If the initial set of features is already reduced, the efficiency of tBCGA is limited. Thus, for groups 1, 2, and 3, a full set of 989 VBM features was used. The proposed method reduced the feature space from 989 to 68, 88, and 39 features for groups 1, 2, and 3, respectively, and achieved better overall testing accuracy compared to the other method ^[15]. Similar feature space reduction was done for groups 4-6, and the reduced sets of 64, 132, and 177 VBM features were selected by tBCGA.
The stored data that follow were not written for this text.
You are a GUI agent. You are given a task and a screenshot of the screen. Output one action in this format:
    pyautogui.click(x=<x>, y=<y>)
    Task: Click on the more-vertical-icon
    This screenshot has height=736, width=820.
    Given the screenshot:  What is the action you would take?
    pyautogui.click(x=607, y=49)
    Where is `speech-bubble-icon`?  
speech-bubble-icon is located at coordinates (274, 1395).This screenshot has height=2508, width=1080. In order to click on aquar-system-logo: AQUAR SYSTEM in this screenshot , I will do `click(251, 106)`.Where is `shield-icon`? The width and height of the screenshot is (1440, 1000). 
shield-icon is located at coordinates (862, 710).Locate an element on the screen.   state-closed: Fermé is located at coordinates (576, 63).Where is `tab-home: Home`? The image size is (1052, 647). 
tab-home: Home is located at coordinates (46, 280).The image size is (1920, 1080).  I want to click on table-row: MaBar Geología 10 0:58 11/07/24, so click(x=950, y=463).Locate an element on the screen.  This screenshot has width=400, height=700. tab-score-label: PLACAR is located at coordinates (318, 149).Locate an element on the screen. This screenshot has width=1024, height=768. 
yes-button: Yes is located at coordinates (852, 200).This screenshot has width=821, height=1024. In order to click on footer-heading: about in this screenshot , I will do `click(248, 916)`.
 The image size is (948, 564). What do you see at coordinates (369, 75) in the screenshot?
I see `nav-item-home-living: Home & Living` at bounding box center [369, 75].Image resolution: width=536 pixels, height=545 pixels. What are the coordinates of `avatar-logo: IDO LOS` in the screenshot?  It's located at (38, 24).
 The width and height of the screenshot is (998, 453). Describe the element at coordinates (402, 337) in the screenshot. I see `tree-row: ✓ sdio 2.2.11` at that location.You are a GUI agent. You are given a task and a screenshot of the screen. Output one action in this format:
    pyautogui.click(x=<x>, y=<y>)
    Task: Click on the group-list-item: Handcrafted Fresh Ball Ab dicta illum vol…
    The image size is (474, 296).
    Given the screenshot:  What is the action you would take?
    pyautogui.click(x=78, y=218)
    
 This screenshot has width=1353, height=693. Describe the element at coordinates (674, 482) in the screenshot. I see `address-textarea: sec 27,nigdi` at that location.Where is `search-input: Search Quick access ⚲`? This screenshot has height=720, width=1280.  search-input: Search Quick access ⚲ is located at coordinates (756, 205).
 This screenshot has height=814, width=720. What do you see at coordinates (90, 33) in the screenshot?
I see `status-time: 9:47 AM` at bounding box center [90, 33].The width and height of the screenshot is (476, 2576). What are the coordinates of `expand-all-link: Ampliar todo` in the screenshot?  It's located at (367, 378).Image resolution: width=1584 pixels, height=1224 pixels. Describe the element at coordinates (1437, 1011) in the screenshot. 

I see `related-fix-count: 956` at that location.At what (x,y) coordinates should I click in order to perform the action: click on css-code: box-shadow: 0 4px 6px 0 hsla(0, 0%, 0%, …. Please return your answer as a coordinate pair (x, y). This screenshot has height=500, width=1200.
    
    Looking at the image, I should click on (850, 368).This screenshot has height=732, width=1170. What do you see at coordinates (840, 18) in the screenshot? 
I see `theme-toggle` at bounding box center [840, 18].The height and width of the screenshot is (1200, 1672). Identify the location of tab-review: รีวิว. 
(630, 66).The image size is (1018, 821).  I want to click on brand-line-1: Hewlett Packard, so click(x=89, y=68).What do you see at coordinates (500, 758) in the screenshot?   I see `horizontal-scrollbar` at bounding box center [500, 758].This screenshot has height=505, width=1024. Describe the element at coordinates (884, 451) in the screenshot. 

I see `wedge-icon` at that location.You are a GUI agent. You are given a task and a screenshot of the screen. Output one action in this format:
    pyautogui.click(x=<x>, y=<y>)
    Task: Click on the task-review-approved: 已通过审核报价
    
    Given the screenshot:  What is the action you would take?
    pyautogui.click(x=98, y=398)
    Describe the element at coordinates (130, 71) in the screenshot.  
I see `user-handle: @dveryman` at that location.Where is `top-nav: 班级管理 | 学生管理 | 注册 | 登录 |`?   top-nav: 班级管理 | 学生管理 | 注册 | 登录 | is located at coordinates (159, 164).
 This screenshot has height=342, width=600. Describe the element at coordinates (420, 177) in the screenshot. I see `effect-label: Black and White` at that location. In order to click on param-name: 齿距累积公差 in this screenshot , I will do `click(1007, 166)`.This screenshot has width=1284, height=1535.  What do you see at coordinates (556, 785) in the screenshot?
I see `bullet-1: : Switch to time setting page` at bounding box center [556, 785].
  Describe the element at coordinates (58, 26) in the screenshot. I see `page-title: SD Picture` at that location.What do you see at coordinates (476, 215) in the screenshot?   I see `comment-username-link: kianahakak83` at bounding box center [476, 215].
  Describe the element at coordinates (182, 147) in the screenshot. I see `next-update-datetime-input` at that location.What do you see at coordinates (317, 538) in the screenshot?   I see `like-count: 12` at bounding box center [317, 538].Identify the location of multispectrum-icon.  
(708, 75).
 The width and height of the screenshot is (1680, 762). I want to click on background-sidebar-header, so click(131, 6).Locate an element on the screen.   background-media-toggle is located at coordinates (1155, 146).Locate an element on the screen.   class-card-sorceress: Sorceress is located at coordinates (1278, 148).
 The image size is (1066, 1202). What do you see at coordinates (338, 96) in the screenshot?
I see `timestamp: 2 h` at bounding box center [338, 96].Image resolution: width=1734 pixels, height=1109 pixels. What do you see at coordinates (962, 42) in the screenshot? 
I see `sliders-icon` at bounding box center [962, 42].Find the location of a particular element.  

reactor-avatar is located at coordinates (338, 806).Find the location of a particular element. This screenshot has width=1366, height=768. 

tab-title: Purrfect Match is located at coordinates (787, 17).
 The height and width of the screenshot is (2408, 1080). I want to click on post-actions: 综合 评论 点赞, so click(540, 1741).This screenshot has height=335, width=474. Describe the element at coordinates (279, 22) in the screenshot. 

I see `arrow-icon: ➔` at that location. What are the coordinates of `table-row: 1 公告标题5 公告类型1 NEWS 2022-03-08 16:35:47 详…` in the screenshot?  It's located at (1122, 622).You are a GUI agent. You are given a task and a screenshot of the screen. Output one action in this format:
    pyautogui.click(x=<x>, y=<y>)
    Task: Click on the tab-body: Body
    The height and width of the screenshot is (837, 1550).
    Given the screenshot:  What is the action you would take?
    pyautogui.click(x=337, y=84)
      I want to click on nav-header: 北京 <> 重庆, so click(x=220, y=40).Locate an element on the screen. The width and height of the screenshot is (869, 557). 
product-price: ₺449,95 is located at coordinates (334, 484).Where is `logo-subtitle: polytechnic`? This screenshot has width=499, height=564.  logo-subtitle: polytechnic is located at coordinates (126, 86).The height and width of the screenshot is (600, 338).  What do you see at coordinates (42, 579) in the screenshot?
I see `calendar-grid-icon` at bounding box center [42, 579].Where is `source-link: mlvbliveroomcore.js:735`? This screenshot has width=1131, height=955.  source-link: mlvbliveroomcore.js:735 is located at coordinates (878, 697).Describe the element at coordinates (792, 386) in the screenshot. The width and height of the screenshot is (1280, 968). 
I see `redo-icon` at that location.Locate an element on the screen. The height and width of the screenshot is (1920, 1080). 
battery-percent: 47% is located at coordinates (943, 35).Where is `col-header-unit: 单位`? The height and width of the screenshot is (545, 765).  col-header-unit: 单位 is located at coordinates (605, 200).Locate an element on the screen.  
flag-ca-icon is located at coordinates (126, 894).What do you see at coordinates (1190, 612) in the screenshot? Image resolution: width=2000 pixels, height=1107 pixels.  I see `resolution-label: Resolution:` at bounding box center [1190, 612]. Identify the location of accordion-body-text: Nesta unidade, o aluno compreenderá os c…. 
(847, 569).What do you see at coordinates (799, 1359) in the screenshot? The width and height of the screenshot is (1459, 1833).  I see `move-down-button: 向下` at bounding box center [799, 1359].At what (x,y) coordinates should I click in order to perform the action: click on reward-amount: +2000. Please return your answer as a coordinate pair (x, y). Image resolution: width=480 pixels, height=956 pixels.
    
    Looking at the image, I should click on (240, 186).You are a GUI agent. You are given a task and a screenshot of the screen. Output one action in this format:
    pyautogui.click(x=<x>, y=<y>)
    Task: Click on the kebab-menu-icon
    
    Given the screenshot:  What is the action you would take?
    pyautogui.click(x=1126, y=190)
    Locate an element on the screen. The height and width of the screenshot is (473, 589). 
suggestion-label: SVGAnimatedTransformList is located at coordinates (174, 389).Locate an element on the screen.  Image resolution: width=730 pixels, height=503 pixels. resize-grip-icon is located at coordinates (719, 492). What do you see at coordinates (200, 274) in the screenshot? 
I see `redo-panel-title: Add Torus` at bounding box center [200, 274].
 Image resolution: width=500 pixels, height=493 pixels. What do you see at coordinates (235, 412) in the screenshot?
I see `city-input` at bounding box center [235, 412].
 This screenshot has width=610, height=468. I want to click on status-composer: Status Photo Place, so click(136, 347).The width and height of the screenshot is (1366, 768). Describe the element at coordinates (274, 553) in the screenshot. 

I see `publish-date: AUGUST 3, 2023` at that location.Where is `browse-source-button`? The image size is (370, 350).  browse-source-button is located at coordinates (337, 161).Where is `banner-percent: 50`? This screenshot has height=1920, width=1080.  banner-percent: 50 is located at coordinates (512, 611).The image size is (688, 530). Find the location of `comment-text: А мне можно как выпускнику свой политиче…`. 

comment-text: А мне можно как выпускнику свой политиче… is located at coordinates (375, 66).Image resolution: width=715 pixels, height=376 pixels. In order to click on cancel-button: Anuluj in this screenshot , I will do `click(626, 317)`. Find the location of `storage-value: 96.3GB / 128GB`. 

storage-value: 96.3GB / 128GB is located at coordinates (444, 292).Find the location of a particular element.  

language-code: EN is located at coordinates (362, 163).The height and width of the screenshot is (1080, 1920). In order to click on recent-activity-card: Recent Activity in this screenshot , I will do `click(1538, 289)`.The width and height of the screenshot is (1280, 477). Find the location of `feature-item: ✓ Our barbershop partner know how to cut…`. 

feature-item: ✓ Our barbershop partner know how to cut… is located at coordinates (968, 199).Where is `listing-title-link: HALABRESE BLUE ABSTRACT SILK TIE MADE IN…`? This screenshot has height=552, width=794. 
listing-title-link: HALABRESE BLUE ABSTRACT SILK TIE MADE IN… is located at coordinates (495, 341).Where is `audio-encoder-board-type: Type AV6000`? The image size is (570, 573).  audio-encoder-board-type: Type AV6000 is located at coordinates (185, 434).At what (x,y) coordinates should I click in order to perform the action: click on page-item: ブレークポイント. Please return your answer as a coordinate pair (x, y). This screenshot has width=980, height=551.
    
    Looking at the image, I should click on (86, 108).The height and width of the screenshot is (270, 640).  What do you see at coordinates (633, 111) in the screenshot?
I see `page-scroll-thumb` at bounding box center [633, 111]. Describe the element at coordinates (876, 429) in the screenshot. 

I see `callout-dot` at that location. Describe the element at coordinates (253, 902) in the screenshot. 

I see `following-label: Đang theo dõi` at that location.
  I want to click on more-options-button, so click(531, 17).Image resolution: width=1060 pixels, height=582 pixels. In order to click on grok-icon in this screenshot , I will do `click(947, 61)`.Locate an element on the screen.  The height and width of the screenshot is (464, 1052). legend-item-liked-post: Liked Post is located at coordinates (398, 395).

Comparison with other methods

The ABIDE database has been used to develop various automatic ASD diagnostic tools by using different machine learning techniques. A meta-cognitive radial based function classifier was used for classifying ASD and healthy controls ^[13]. The classification problem was simplified by reducing the set of samples from the ABIDE database. Significant improvement was achieved after separating male and female patients into two groups ^[14]. Extracted VBM features were used to build a support vector machine classifier. In papers which used a reduced set of samples for training and testing a direct comparison is not possible ^[13-15].

In the method presented by Epalle ^[18], samples were not divided into 6 groups, so a direct comparison is not possible. The tBCGA method proposed in this paper has an overall testing accuracy of 78.1% for the combined set of all examined samples.

6. Conclusion

In this paper, we proposed an automatic autism diagnostic tool based on tBCGA for efficient classification of ASD patients and healthy controls. The proposed tBCGA searches for an optimal subset of VBM features extracted from the ABIDE database within 6 examined scenarios. A statistical selective crossover was introduced, which was used in the tBCGA to increase the efficiency of the optimization process. A reduced set of VBM features selected by tBCGA was used to train an ELM with high classification accuracy. In the near future, the proposed approach can also be applied for other neurodevelopmental disorders.